Levinoff-Colbex: les soumissionnaires devront patienter

Contrairement à ce qui avait été convenu, Investissement Québec n'a pas été en mesure de rendre sa décision, le 27 juin dernier, relativement à la cession des actifs de l'abattoir Levinoff-Colbex de Saint-Cyrille-de-Wendover. Le syndic mandaté pour l'étude des offres, Richter Groupe Conseil, a demandé et obtenu un peu plus de temps afin de parfaire son analyse.
Ce report de décision de quelques semaines, voire peut-être un mois, est loin de faire l'unanimité chez les soumissionnaires. Il représente notamment une épine dans le pied pour la Coopérative de bovins d'abattage du Québec qui voit là un nouveau report dans la relance des activités du complexe de Saint-Cyrille.
Plus le temps passe, plus les équipements prennent de l'âge et plus il devient difficile pour la Coopérative d'espérer recruter les travailleurs qui ont l'expérience de l'abattoir. Rappelons que l'entreprise a fermé ses portes depuis un peu plus de deux ans maintenant, soit en mai 2012.
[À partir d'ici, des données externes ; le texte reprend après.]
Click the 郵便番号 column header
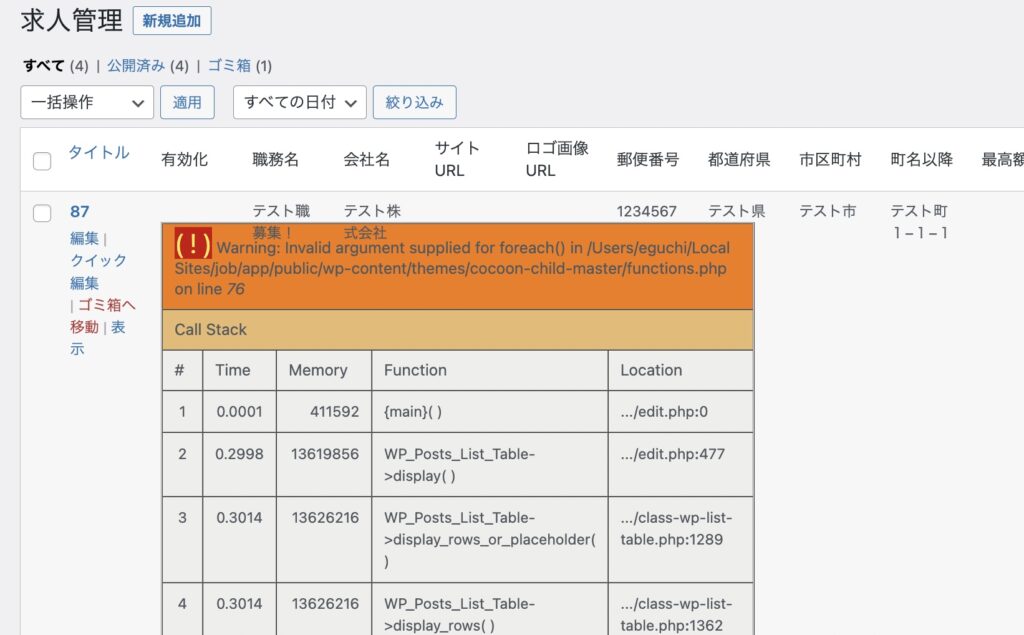 click(x=647, y=160)
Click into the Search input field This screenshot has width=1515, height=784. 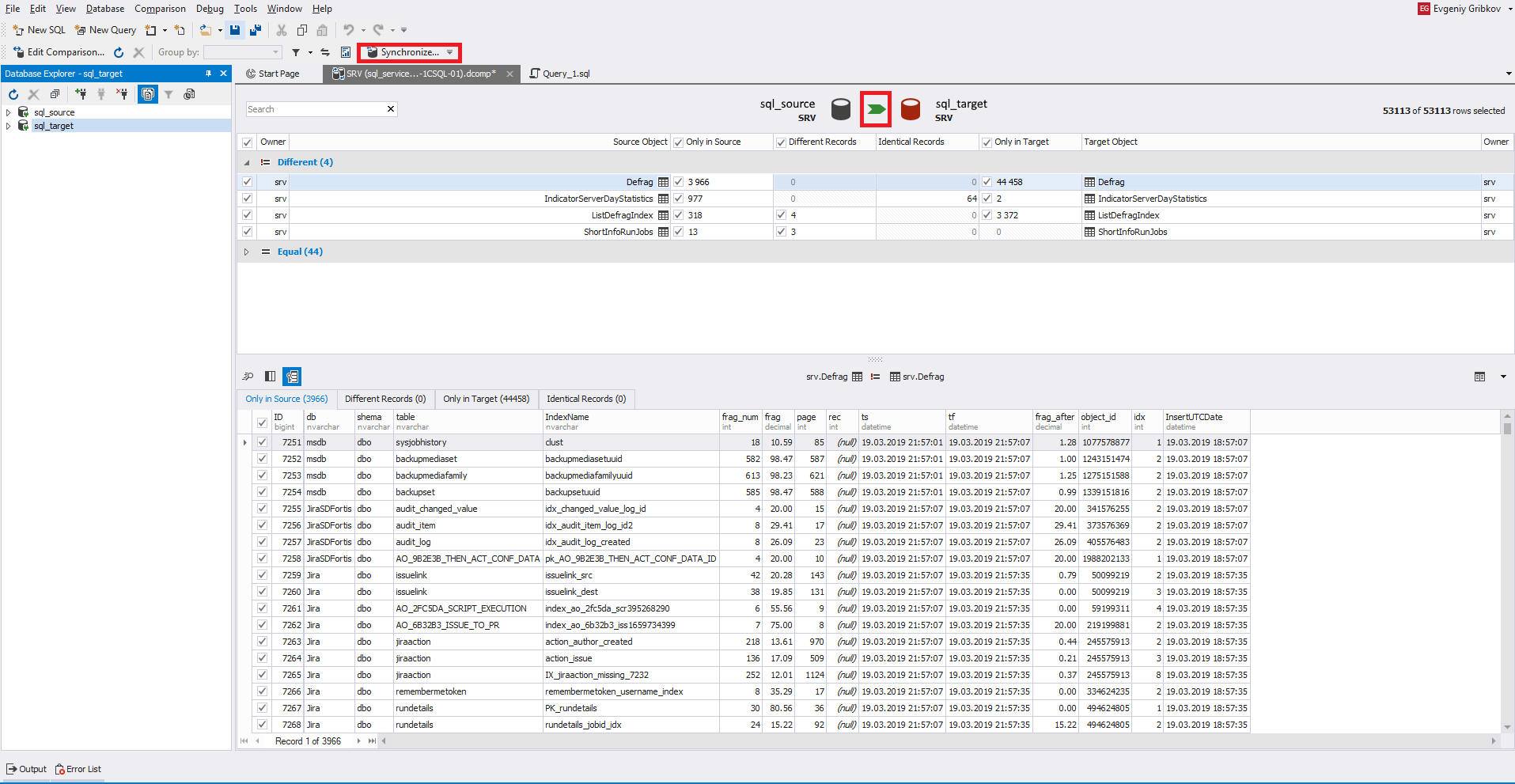pyautogui.click(x=315, y=109)
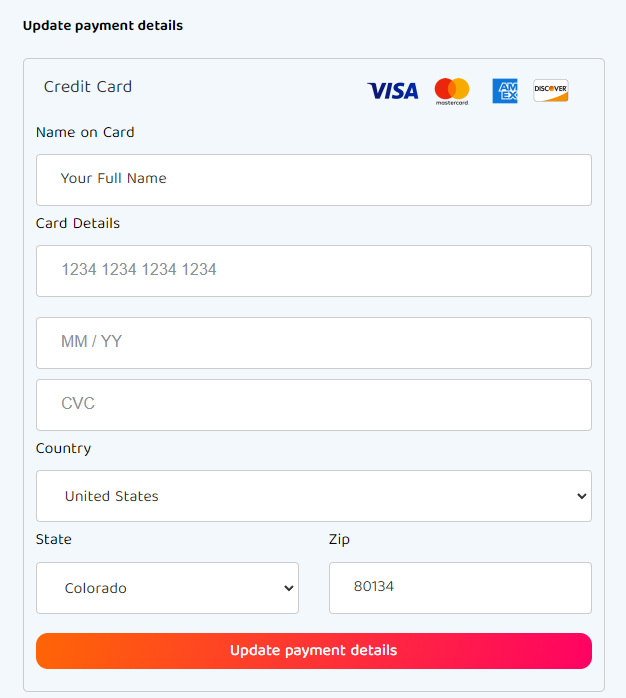Click the Zip code field showing 80134

tap(460, 587)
On estime à 625 le nombre de vaches de réforme qui seraient envoyées à Levinoff-Colbex dès la reprise des activités. À ce nombre s'ajouteront les bêtes des producteurs qui n'ont pas adhéré à la Coopérative, ainsi que ceux qui n'attendent que le tout se concrétise pour devenir membres. Plus d'une centaine d'emplois seront créés dès le départ.
On croit que les producteurs bovins gagneront beaucoup à faire abattre leurs animaux en fin de vie à Saint-Cyrille plutôt que de les envoyer à Guelph en Ontario ou en Pennsylvanie. Les retombées financières seront immédiates.
Investissement Québec n'a pas voulu dévoiler le nombre d'offres reçues pour Levinoff-Colbex. La Coopérative avait offert 1 million $ à Investissement Québec en décembre dernier. L'organisme n'étant pas en appel d'offres, il n'avait pas donné suite à cette proposition.